Search LinkedIn and Indeed job postings through Apify and return structured job market data. Search for job postings across LinkedIn and Indeed. Use when users want to find open roles, monitor hiring signals, identify companies hiring for specific positions, or research competitor hiring activity. Returns job title, company, location, salary, description, seniority level, and direct apply URLs. No login or cookies required. The runbook chooses the right source from the user's intent, runs bounded collection, normalizes the actor output, and writes auditable result files under `/app/results`.

## REQUIRED OUTPUT FILES (MANDATORY)

| File | Description |
|---|---|
| `/app/results/jobs.json` | Normalized job postings with title, company, location, salary, description, seniority, source, and apply URL |
| `/app/results/search_plan.json` | Resolved source selection, query parameters, actor choices, and limits |
| `/app/results/summary.md` | Executive summary of the search, key hiring signals, and notable gaps |
| `/app/results/validation_report.json` | Programmatic validation results with stage outcomes and `overall_passed` |

## Parameters

| Parameter | Default | Description |
|---|---|---|
| `results_dir` | `/app/results` | Directory where all output files are written |
| `query` | required | Role, company, keyword, or hiring-signal request to search |
| `location` | optional | City, region, country, or remote filter |
| `source` | `auto` | `auto`, `linkedin`, `indeed`, or `both` |
| `max_results` | `50` | Maximum normalized jobs to return |

## Dependencies

| Dependency | Type | Required | Description |
|---|---|---|---|
| `APIFY_API_TOKEN` | secret | yes | Token for Apify actors |
| `requests` | Python package | yes | Calls Apify APIs and downloads datasets |
| `pyyaml` | Python package | yes | Writes structured run metadata |
| `jq` | CLI | optional | Useful for local inspection of JSON outputs |

## Step 1: Environment Setup

1. Verify `/app/results` exists and create it if needed.

◆ TASKS AND EXERCISES
1. Please translate this sentence from the job search runbook into Spanish: "Search for job postings across LinkedIn and Indeed."
2. Answer these questions from the job search runbook:
(a) What is the default value of `max_results`?
(b) Which Python package writes structured run metadata?
(c) Which output file holds the programmatic validation results?
3. According to the job search runbook, what role makes the `requests` package a required dependency?
You won't need the records for any of this.

◆ EXCERPTED RECORDS
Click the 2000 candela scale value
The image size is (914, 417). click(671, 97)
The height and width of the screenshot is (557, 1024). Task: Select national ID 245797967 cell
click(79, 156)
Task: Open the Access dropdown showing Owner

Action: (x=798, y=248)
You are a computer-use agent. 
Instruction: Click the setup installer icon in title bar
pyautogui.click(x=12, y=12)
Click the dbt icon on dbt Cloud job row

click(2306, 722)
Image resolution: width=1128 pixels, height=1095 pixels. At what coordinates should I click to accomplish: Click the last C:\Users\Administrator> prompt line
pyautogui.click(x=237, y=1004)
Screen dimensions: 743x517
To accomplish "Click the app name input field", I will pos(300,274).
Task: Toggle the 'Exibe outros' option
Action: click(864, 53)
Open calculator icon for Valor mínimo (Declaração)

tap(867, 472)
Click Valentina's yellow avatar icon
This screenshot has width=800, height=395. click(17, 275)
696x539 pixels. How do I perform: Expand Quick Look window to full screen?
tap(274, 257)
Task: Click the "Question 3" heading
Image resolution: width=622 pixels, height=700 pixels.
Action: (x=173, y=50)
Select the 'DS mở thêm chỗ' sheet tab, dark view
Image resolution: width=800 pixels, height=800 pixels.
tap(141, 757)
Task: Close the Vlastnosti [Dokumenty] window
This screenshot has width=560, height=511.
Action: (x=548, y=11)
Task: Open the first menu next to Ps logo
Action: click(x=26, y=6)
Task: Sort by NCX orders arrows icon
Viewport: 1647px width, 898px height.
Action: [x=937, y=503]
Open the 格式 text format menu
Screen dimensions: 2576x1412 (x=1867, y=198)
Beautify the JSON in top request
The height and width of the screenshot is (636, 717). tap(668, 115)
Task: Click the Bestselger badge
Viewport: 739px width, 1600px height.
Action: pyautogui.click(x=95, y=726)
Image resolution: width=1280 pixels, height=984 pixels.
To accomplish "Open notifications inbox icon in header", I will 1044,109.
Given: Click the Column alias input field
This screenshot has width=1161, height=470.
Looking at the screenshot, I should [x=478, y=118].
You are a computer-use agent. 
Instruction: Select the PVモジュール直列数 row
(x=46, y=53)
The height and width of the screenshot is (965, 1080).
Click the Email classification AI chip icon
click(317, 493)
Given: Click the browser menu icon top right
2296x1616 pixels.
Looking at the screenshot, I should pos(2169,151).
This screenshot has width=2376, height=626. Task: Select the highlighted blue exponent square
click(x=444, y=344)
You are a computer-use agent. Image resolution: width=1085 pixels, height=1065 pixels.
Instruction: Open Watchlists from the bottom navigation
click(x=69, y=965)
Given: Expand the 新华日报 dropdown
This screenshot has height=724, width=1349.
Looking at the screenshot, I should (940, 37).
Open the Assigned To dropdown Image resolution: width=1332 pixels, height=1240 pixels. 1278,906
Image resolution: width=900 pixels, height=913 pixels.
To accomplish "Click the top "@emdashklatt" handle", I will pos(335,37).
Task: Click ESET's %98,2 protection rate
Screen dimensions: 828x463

◆ PER-TASK ANSWERS
1. Busque ofertas de empleo en LinkedIn e Indeed.

2.
(a) 50
(b) `pyyaml`
(c) `/app/results/validation_report.json`

3. The `requests` package is required because it calls the Apify APIs and downloads the datasets.